Sur combien de filles ou de femmes René a-t-il laissé ses empreintes? Je vois arriver avec joie l’heure du retour, mon seul regret est de ne pas continuer à tenir Jenna plus longtemps dans mes bras. Françoise et Denise ont encadré Jeanne pour le retour... Dans le sillage de leur voiture suit le coupé de René. J’aurai accompli mon travail quand les filles seront à l’abri. De loin je suis les feux rouges.

- Tu n’as pas l’intention de la récupérer? Je saurai à quel point tu prends les choses à cœur. Ce trait de caractère te rend encore plus désirable. Dis, tu m’aimes un peu ?

- C’est une mineure. Elle a abusé de ma crédulité. Je suis déçu, mais je refuse de la laisser tomber dans les pattes de René alors que son père m’a confié sa garde. Dans quelques minutes, René ira endosser cette responsabilité, si elle le souhaite et si les parents l’approuvent. Je m’en laverai les mains. Hélas pour la malheureuse ingénue.

J'imagine mal la douce créature crédule mais avide de découvrir l'amour, soumise au débordements sexuels du satyre, troussée, déculottée, caressée, pénétrée, emplie de sperme et heureuse de ses connaissances nouvelles et prête à rééditer l'acte à la première occasion. J'en suis malade, non de jalousie mais d'écoeurement. Ce n'est pas un concours, je ne suis pas homme à profiter de son jeune âge pour me livrer sur elle à une comédie d'amour pour soulager mon sexe. J'éprouvais des sentiments amoureux pour elle.Voilà sans doute pourquoi elle m'a traité de nul. Je perds mes illusions. Jenna avait raison.
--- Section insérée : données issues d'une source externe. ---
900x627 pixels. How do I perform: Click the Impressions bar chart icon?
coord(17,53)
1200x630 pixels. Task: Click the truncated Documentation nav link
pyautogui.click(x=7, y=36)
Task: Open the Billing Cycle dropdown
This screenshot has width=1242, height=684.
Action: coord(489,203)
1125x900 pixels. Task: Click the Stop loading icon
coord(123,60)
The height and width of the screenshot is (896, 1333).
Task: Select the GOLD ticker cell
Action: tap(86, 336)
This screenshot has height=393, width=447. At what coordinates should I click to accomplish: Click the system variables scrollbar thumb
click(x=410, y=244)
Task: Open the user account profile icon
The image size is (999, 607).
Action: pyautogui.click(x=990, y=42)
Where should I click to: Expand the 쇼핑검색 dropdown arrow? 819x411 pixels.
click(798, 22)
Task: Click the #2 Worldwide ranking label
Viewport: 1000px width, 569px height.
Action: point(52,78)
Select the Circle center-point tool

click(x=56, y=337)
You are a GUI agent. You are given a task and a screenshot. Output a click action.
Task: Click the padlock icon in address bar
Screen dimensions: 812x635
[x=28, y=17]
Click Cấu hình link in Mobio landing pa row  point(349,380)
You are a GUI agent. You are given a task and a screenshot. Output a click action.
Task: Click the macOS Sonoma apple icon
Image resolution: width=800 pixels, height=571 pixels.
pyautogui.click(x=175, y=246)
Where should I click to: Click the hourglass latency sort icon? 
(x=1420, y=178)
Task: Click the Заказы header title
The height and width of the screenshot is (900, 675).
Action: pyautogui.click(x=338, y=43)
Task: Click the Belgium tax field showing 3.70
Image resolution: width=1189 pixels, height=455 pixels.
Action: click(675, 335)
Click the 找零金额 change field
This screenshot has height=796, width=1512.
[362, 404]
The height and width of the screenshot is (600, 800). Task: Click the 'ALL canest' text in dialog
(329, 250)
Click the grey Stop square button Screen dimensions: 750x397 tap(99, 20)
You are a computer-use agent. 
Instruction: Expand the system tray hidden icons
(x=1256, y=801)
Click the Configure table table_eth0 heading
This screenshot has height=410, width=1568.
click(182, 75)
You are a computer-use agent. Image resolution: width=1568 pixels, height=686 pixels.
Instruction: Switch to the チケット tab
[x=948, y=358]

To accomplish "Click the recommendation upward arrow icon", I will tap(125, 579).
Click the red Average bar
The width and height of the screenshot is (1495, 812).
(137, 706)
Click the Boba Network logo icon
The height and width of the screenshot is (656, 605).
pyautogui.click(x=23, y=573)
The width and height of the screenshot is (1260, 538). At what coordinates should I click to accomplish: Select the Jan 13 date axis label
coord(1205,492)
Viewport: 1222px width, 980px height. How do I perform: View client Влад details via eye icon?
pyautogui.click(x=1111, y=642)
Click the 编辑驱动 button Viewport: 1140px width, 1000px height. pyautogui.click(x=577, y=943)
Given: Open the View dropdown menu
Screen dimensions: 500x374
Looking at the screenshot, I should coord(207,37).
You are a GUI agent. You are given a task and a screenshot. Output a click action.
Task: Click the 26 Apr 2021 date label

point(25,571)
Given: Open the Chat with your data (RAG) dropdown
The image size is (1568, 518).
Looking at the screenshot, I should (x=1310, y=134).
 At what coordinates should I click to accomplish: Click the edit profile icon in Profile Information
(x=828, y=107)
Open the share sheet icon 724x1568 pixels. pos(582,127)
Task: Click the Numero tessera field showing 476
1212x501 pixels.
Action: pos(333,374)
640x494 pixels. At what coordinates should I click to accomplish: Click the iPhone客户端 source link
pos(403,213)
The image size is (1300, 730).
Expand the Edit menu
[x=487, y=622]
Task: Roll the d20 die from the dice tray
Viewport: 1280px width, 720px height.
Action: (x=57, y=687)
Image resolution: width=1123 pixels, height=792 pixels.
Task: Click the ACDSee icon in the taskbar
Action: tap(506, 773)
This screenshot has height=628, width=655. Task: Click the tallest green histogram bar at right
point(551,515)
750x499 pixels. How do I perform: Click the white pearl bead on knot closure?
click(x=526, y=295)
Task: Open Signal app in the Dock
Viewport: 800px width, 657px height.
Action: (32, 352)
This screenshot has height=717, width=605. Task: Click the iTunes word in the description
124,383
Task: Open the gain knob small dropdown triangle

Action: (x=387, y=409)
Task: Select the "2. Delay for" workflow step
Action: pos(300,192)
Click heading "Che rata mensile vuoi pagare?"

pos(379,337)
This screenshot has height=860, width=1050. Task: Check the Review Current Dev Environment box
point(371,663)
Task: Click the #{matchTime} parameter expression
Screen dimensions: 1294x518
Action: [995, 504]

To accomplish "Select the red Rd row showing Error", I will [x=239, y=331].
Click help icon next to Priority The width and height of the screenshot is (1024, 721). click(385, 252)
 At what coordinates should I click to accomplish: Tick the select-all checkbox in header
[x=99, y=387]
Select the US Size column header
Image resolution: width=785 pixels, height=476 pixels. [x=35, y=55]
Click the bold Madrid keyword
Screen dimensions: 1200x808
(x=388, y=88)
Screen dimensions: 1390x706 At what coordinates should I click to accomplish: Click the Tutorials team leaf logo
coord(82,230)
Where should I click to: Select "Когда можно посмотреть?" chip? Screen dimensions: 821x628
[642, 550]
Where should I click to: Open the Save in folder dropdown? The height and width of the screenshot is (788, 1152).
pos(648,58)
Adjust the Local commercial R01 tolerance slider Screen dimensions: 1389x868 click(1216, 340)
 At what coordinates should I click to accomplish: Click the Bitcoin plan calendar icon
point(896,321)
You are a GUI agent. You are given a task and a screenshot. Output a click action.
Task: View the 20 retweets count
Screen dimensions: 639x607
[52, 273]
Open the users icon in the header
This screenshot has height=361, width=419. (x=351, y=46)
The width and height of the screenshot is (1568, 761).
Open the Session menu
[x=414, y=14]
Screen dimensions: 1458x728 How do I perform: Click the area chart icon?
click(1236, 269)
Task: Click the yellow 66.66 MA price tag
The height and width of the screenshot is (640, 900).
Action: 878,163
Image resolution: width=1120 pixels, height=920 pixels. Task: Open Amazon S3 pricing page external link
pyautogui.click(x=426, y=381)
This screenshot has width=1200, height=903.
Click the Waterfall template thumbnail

Jenna a posé sa tête contre mon épaule. La belle brune m’observe dans la lueur des phares. J’adorerais lui faire confiance. J'aime son abandon .C’est une belle plante, de mon âge à peu près. Elle a un passé, c’est normal. J’en ai un aussi. Son attitude confiante me rassure. La légèreté de Jeanne contraste avec la résolution de Jenna. Les deux voitures stationnent devant la maison des parents de Jeanne. Je m’arrête, baisse mes vitres avant. J'entends Jeanne exhorter René à sortir de sa voiture:

- Allez, viens donc, il le faut. Tu me l’as promis. Moi je ferai ce que je t’ai dit. On pourra s'aimer librement, sans chaperon.